Cierto que las transiciones llegan al calor del conflicto político o militar, el colapso de un sistema o movilización popular; pero si hay algunos rasgos importantes en las transiciones políticas exitosas son el pragmatismo, el reconocimiento y empoderamiento de interlocutores válidos, con influencia sobre los grupos sociales enfrentados. Incluso, muchas veces puede resultar atractivo para el liderazgo emergente acumular capital político y no asumir el desgaste que supone el viraje implícito en la transición misma. Esto supone entender que los cambios no se concretan ni sostienen cuando el costo del cambio es muy alto para el liderazgo colectivo de una de las partes del conflicto político, asunto que se resuelve con transiciones negociadas y lideradas por quienes salen del poder y no por quienes aspiran al poder, o algunas veces el resultado de procesos originados por procesos electorales, pero facilitados o acompañadas por quienes salen del poder. Dos ejemplos de transiciones nacidas al calor de procesos electorales son las de Chile y Nicaragua, en América Latina.

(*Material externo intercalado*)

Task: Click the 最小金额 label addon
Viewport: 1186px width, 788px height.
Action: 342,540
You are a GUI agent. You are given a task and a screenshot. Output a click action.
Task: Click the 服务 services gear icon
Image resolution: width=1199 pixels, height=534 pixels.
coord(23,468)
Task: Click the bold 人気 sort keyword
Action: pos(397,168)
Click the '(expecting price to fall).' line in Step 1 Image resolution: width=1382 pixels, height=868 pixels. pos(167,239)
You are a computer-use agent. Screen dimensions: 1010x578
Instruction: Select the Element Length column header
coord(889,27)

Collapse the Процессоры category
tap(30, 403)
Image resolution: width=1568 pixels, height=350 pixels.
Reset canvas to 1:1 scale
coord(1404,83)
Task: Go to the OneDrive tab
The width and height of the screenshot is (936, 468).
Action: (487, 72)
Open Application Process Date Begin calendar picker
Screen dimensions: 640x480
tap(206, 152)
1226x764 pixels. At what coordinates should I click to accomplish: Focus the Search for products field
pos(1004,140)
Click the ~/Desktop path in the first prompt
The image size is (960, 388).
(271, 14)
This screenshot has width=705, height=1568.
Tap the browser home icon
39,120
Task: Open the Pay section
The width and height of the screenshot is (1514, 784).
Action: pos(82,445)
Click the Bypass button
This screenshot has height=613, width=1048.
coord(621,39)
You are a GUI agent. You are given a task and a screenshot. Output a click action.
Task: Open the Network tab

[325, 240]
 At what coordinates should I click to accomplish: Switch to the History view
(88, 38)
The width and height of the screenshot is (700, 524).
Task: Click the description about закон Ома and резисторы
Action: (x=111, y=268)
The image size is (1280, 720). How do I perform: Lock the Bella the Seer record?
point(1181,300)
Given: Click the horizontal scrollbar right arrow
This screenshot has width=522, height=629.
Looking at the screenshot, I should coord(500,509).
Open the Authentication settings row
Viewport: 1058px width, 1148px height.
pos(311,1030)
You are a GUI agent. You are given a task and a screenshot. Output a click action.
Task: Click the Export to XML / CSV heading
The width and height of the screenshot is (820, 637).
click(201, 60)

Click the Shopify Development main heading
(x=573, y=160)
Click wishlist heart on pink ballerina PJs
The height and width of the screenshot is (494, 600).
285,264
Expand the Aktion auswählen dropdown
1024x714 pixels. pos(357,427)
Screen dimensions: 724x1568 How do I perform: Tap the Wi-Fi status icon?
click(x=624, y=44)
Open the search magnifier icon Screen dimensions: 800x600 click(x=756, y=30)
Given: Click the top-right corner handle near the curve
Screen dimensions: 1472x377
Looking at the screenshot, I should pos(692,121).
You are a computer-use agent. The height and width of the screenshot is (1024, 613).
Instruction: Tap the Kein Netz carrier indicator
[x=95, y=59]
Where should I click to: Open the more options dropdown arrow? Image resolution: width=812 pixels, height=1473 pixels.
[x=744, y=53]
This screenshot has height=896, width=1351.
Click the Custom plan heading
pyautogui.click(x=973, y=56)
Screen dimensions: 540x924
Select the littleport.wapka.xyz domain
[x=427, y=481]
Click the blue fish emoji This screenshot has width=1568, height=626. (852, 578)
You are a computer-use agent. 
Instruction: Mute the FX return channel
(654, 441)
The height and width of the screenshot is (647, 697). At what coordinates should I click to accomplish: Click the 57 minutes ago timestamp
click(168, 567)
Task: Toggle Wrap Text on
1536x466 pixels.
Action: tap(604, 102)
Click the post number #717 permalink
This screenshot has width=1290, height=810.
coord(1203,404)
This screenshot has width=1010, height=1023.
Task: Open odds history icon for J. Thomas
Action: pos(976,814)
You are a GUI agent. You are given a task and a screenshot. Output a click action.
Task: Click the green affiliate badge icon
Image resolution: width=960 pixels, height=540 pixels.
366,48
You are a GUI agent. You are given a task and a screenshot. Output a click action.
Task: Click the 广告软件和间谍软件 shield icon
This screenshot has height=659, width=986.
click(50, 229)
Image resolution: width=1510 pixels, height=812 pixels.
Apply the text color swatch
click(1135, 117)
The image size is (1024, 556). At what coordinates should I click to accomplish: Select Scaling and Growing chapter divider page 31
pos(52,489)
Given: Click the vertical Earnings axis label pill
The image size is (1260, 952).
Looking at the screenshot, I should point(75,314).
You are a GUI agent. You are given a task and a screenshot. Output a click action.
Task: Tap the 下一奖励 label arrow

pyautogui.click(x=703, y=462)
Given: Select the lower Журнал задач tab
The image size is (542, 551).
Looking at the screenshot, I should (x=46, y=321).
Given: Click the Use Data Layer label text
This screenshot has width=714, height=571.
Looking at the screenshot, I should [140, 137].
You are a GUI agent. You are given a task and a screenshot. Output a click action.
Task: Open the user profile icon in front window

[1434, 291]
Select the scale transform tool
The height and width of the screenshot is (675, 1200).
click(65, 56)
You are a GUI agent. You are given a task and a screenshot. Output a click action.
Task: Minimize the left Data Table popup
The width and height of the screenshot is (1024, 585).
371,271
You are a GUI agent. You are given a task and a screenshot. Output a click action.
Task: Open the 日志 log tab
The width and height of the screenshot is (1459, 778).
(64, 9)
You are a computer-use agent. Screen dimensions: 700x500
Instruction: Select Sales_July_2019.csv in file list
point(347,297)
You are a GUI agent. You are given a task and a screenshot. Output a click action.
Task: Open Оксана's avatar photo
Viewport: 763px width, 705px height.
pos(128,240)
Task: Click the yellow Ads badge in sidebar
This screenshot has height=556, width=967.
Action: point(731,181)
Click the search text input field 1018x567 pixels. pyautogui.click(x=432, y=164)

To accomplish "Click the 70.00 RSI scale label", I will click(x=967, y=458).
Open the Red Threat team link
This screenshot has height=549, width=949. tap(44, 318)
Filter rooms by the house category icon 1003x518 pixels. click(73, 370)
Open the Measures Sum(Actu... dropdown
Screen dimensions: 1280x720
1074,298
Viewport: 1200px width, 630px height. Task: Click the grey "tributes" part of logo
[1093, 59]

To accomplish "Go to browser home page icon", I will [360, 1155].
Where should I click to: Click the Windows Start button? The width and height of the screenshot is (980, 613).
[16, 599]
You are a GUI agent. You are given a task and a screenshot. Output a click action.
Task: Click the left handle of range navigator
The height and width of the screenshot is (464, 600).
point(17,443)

Nicaragua es un caso muy interesante. Los nicaragüenses no conocieron la paz por años. El país vivió en guerra civil prácticamente desde 1979 hasta 1990, primero el sandinismo contra las fuerzas armadas de Somoza, y en la última etapa, la «contra» (apoyada por Estados Unidos) enfrentada al gobierno de la «revolución sandinista» (alineada con Cuba y la URSS), en el marco de la Guerra Fría. El paso espinoso del sandinismo hacia la democracia ocurre en medio de un arduo proceso, primero de pacificación, que puso fin a la guerra civil, y luego dando origen a un proceso electoral que desembocó en una transición integrada. Un tablero tan complejo como ese es irrepetible.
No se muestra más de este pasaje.